[Data excerpts]
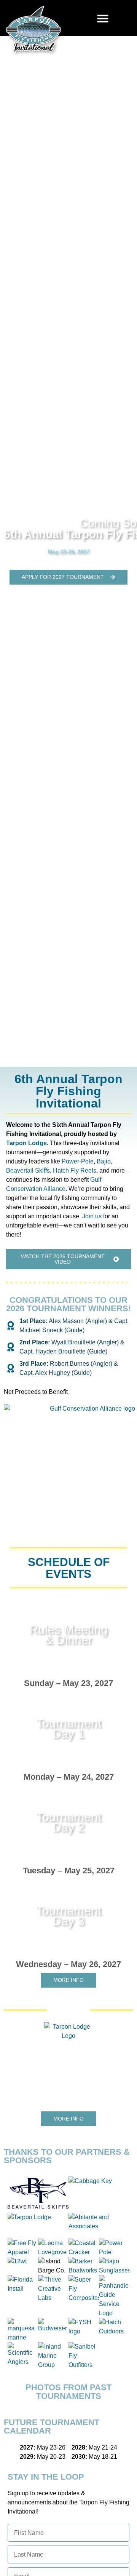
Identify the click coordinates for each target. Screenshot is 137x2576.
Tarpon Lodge (26, 1143)
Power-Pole (78, 1161)
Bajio (104, 1161)
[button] (103, 18)
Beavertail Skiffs (28, 1170)
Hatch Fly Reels (74, 1170)
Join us (92, 1216)
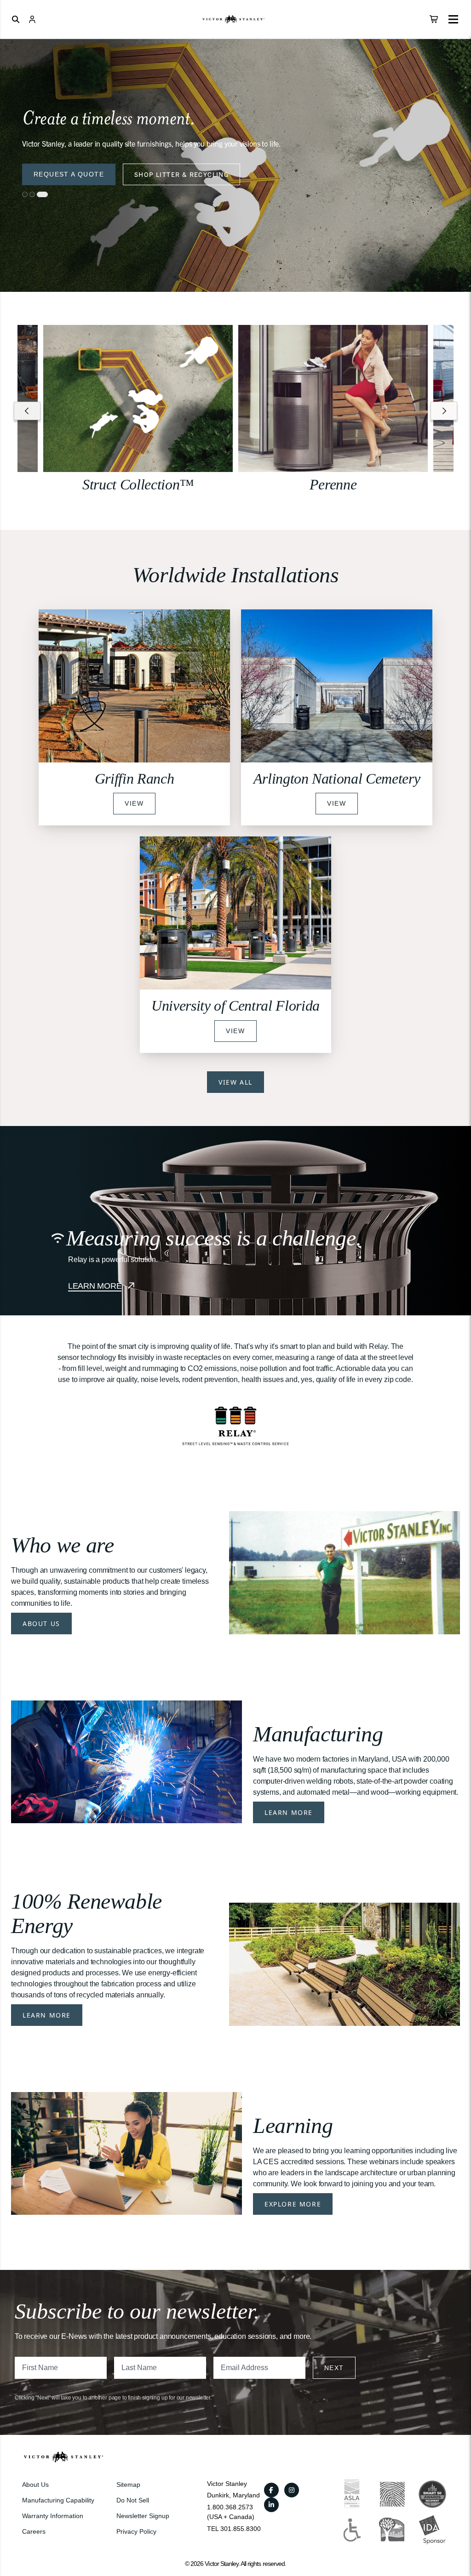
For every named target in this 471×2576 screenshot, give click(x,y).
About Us (41, 1623)
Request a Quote (69, 174)
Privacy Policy (136, 2531)
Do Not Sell (132, 2500)
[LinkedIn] (271, 2504)
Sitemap (128, 2484)
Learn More (288, 1812)
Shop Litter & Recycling (181, 174)
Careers (34, 2531)
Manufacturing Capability (58, 2500)
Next (334, 2367)
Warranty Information (52, 2515)
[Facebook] (271, 2490)
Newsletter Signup (142, 2515)
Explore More (292, 2204)
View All (235, 1082)
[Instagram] (291, 2490)
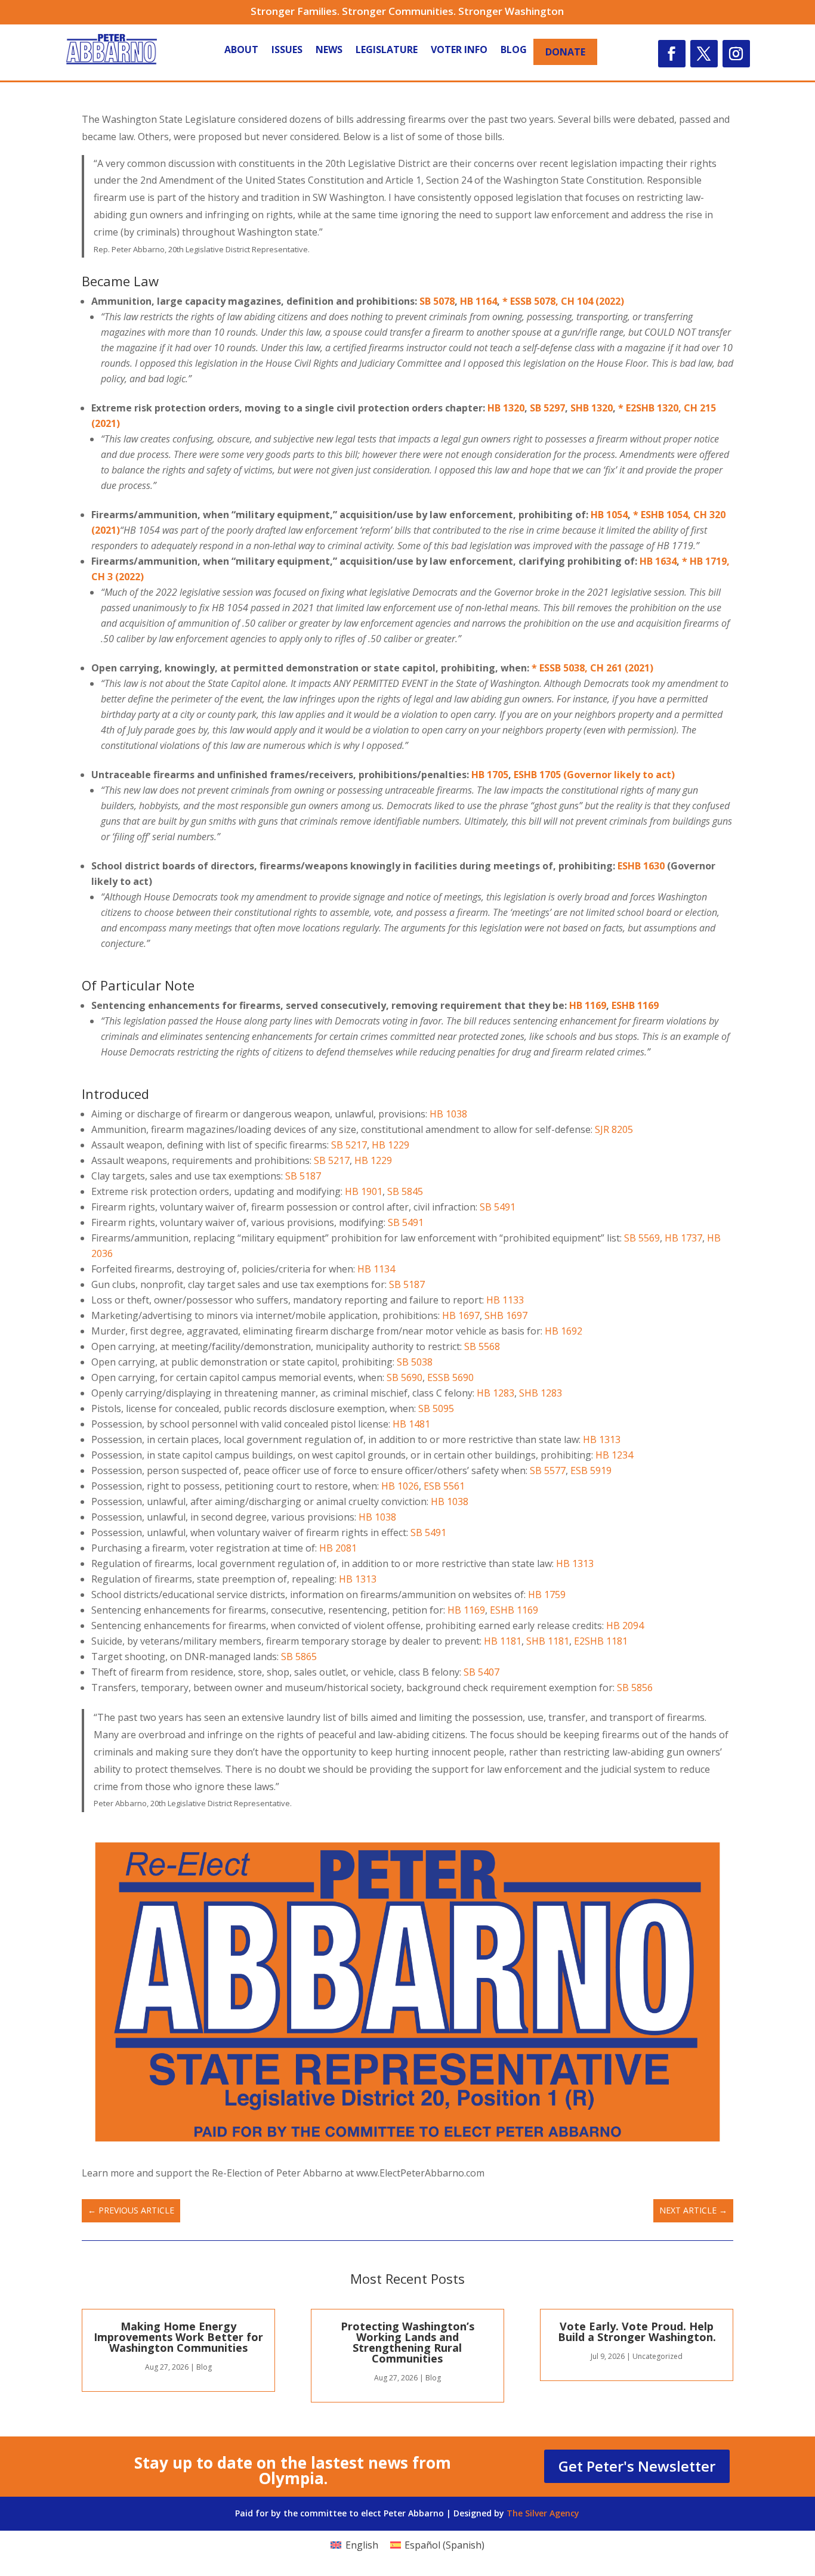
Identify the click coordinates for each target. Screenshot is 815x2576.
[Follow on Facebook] (672, 53)
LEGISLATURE (387, 50)
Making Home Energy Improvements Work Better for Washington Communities (178, 2337)
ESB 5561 (444, 1486)
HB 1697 (461, 1315)
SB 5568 (482, 1346)
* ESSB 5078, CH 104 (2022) (563, 301)
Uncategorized (657, 2356)
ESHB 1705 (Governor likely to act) (594, 774)
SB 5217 (349, 1144)
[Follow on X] (704, 53)
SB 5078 (437, 301)
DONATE (565, 51)
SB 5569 (642, 1237)
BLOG (514, 50)
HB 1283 (495, 1393)
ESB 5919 (591, 1470)
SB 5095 (436, 1408)
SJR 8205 (614, 1129)
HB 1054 (609, 514)
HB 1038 (448, 1113)
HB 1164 (478, 301)
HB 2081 (338, 1548)
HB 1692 (563, 1330)
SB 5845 (405, 1191)
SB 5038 (415, 1361)
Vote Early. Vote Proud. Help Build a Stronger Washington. (637, 2331)
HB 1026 (400, 1486)
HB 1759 (547, 1594)
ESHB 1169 (635, 1005)
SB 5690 (404, 1377)
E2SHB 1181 (601, 1641)
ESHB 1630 (641, 865)
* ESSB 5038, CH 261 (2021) (592, 667)
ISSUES (286, 50)
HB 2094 (625, 1625)
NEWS (329, 50)
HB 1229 (390, 1144)
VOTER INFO (459, 50)
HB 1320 (505, 407)
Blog (204, 2367)
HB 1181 (502, 1641)
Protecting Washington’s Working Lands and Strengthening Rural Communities (407, 2342)
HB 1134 (376, 1268)
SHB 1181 (547, 1641)
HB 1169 (587, 1005)
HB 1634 (658, 561)
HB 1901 (363, 1191)
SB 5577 (548, 1470)
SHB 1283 (540, 1393)
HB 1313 (601, 1439)
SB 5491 (497, 1206)
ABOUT (241, 50)
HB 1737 (683, 1237)
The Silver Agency (543, 2513)
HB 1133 (505, 1299)
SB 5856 (635, 1687)
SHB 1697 (505, 1315)
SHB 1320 (591, 407)
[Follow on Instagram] (736, 53)
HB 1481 (411, 1424)
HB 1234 (614, 1455)
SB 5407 (481, 1672)
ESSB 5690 (450, 1377)
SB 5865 (299, 1656)
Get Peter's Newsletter (636, 2466)
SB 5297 (547, 407)
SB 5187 (303, 1175)
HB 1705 (489, 774)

--- WHAT NEEDS TO BE DONE ---
Output the data above in full and exactly, with every image left out.

--- YOUR SOLUTION ---
Identify the click coordinates for each target. Screenshot is 137x2576.
Tarpon Lodge (26, 1143)
Power-Pole (78, 1161)
Bajio (104, 1161)
[button] (103, 18)
Beavertail Skiffs (28, 1170)
Hatch Fly Reels (74, 1170)
Join us (92, 1216)
For every named target in this 471×2576 screenshot, give click(x,y).
About Us (41, 1623)
Request a Quote (69, 174)
Privacy Policy (136, 2531)
Do Not Sell (132, 2500)
[LinkedIn] (271, 2504)
Sitemap (128, 2484)
Learn More (288, 1812)
Shop Litter & Recycling (181, 174)
Careers (34, 2531)
Manufacturing Capability (58, 2500)
Next (334, 2367)
Warranty Information (52, 2515)
[Facebook] (271, 2490)
Newsletter Signup (142, 2515)
Explore More (292, 2204)
View All (235, 1082)
[Instagram] (291, 2490)
Identify the click coordinates for each target. Screenshot is 815x2576.
[Follow on Facebook] (672, 53)
LEGISLATURE (387, 50)
Making Home Energy Improvements Work Better for Washington Communities (178, 2337)
ESB 5561 (444, 1486)
HB 1697 (461, 1315)
SB 5568 (482, 1346)
* ESSB 5078, CH 104 (2022) (563, 301)
Uncategorized (657, 2356)
ESHB 1705 (Governor likely to act) (594, 774)
SB 5217 (349, 1144)
[Follow on X] (704, 53)
SB 5078 (437, 301)
DONATE (565, 51)
SB 5569 (642, 1237)
BLOG (514, 50)
HB 1283 (495, 1393)
ESB 5919 (591, 1470)
SB 5095 (436, 1408)
SJR 8205 (614, 1129)
HB 1054 (609, 514)
HB 1038 (448, 1113)
HB 1164 (478, 301)
HB 2081 (338, 1548)
HB 1692 (563, 1330)
SB 5845 (405, 1191)
SB 5038 (415, 1361)
Vote Early. Vote Proud. Help Build a Stronger Washington. (637, 2331)
HB 1026 (400, 1486)
HB 1759 (547, 1594)
ESHB 1169 (635, 1005)
SB 5690 (404, 1377)
E2SHB 1181 (601, 1641)
ESHB 1630 (641, 865)
* ESSB 5038, CH 261 (2021) (592, 667)
ISSUES (286, 50)
HB 2094 (625, 1625)
NEWS (329, 50)
HB 1229 (390, 1144)
VOTER INFO (459, 50)
HB 1320 (505, 407)
Blog (204, 2367)
HB 1181 (502, 1641)
Protecting Washington’s Working Lands and Strengthening Rural Communities (407, 2342)
HB 1134 (376, 1268)
SHB 1181 (547, 1641)
HB 1169 (587, 1005)
HB 1634 (658, 561)
HB 1901 (363, 1191)
SB 5577 (548, 1470)
SHB 1283 (540, 1393)
HB 1313 (601, 1439)
SB 5491 (497, 1206)
ABOUT (241, 50)
HB 1737 (683, 1237)
The Silver Agency (543, 2513)
HB 1133 (505, 1299)
SB 5856 (635, 1687)
SHB 1697 (505, 1315)
SHB 1320 (591, 407)
[Follow on Instagram] (736, 53)
HB 1481 (411, 1424)
HB 1234 (614, 1455)
SB 5407 (481, 1672)
ESSB 5690 (450, 1377)
SB 5865 (299, 1656)
Get Peter's Newsletter (636, 2466)
SB 5297 (547, 407)
SB 5187 (303, 1175)
HB 1705 (489, 774)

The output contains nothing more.